Elle range les derniers rouleaux de bandage dans sa sacoche avant de retourner son attention vers moi. "Je ne suis peut être pas dans votre tête, je n'ai peut être pas vécu votre vie, mais j'estime que c'était pire. Et pourtant je ne vis pas dans la haine, j'ai juste espoir d'un meilleur lendemain. Scarlet n'est peut être pas un exemple, mais elle a eu le courage d'agir, vous, vous n'êtes qu'une lâche, vous avez vécu cachée toute votre vie et vous blâmez le reste du monde pour ça."

"Je ne blâme personne pour mon choix de vie. J'ai ma façon de vivre, les autres ont la leur et j'en suis fatiguée. J'ai choisit différemment et j'espérais pouvoir vivre tranquillement jusqu'à ce que vous arriviez. Pourquoi la haine, je vais vous le dire. Vous vous préoccupez des autres et espérez un retour à la normale ? Moi pas, je veux juste être seule, dans mon coin, sans personne pour jouer avec ma vie. Je suis fatigué de ce monde déglingué, et ce n'est pas le pire. D'un côté y a l'abus des corporations, de l'autre, je ne peux pas ignorer la stabilité sociale, le progrès et la prospérité qu'a offert l'endoctrinement à notre espèce.

Vous êtes vous déjà demandé si l'endoctrinement n'était pas la solution et non le problème ? Et si le vrai problème venait de la liberté ?" Je lui demande. "Je me suis posé ces questions, un nombre incalculable de fois, et la seule réponse que j'ai trouvé, c'est que la seule anomalie, c'était moi, et que la meilleure solution, c'était de me soustraire de l'équation."

Encore un poids de moins sur mes épaules, je devrais faire ça plus souvent. Sapphire me regarde horrifiée comme si j'avais dit la pire des monstruosités. Elle s'apprête à dire quelque chose avant que je ne la coupe.

"Fin de la discussion, j'ai pris cette décision il y a longtemps, ça m'a même valu ma cutie mark. C'est ce que je suis, et je n'ai pas l'intention de changer." Je lui dis fermement. "Quoi qu'il en soit, je fais comment pour réactiver mon implant ?"

Elle baisse les yeux, la bouche bée et oreilles basses, la mine défaite. Il lui faut un certain temps pour comprendre ce que je viens de lui dire et demander. Elle retourne vers son sac et en sort un boîtier accompagné d'un câble. "Ce sont les outils dont je parlais." Me dit-elle en me les donnant. "Vous devez brancher le PDA à l'aide du cable sur votre implant, à l'arrière de votre cou. C'est pour ça que vous devriez avoir besoin de l'aide d'un autre poney. Ensuite, vous n'avez plus qu'à suivre les instructions à l'écran.

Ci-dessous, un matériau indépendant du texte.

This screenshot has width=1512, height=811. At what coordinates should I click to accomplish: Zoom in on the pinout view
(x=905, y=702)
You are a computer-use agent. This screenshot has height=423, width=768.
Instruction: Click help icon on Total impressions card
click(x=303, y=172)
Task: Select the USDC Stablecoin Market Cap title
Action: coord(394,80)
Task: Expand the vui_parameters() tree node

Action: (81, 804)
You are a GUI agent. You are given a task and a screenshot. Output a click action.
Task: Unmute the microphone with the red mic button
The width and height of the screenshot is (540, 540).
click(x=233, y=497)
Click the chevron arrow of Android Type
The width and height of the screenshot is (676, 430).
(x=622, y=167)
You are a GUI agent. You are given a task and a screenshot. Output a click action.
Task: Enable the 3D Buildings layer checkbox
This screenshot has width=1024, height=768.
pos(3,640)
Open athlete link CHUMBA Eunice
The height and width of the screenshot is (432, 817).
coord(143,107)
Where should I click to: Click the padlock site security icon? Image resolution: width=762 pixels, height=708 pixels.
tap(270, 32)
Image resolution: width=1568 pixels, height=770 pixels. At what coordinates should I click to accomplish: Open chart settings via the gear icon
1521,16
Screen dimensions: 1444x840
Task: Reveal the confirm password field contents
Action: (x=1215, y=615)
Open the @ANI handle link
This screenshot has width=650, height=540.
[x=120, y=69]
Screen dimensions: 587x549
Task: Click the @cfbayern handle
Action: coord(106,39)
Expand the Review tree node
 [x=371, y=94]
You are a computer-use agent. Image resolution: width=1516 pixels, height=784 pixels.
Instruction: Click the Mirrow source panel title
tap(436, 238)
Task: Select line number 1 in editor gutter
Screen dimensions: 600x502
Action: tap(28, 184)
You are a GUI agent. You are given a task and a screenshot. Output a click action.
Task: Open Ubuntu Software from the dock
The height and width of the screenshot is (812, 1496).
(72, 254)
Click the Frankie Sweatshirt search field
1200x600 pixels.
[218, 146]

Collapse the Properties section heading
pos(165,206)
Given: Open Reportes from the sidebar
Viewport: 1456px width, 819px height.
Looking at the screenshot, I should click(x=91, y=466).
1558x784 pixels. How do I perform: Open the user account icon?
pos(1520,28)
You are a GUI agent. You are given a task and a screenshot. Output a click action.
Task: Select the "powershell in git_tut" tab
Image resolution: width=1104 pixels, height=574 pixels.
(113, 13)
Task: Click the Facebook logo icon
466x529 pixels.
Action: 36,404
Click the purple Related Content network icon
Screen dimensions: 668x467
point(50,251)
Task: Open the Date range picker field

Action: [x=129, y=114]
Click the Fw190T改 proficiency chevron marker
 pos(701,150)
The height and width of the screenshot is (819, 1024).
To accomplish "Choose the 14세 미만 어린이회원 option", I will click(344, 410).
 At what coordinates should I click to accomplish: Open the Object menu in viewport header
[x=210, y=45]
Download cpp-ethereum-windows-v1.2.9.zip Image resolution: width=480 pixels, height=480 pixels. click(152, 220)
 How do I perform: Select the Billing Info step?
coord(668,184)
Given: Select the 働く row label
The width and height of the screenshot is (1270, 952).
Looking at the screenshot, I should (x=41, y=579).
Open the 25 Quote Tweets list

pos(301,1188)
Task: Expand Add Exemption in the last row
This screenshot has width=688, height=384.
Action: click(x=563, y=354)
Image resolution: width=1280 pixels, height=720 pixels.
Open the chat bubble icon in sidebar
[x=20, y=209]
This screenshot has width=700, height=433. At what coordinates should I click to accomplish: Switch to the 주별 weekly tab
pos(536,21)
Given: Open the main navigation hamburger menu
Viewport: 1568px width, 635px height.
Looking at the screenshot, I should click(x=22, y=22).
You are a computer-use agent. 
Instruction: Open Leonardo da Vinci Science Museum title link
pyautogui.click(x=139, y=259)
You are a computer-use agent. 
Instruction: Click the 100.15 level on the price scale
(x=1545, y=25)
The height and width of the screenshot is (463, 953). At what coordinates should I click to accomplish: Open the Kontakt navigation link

Mais souvenez vous, désactivez votre implant pour chaque tache que vous ferez pour nous." Ajoute-t-elle d'un ton sérieux.

En plus du kit, elle me donne un pot de baume et quelques rouleaux de bandages. Je les mets dans mon sac avec le téléphone avant de l'enfiler et me préparer à partir. Alors que je m'apprête à franchir la porte je me rends compte que Sapphire ne me suit pas. Je me retourne et elle me dévisage.

"Qu'est-ce qu'il y a ?" Je lui demande.

Elle me regarde étonnée en haussant un sourcil. "Vous allez partir comme ça ? Vous pourriez au moins vous brosser."

Je passe rapidement un sabot dans ma crinière et ma queue. "C'est fait." Puis je passe la porte, Sapphire m'emboîte le pas après un roulement des yeux et un soupir exaspéré.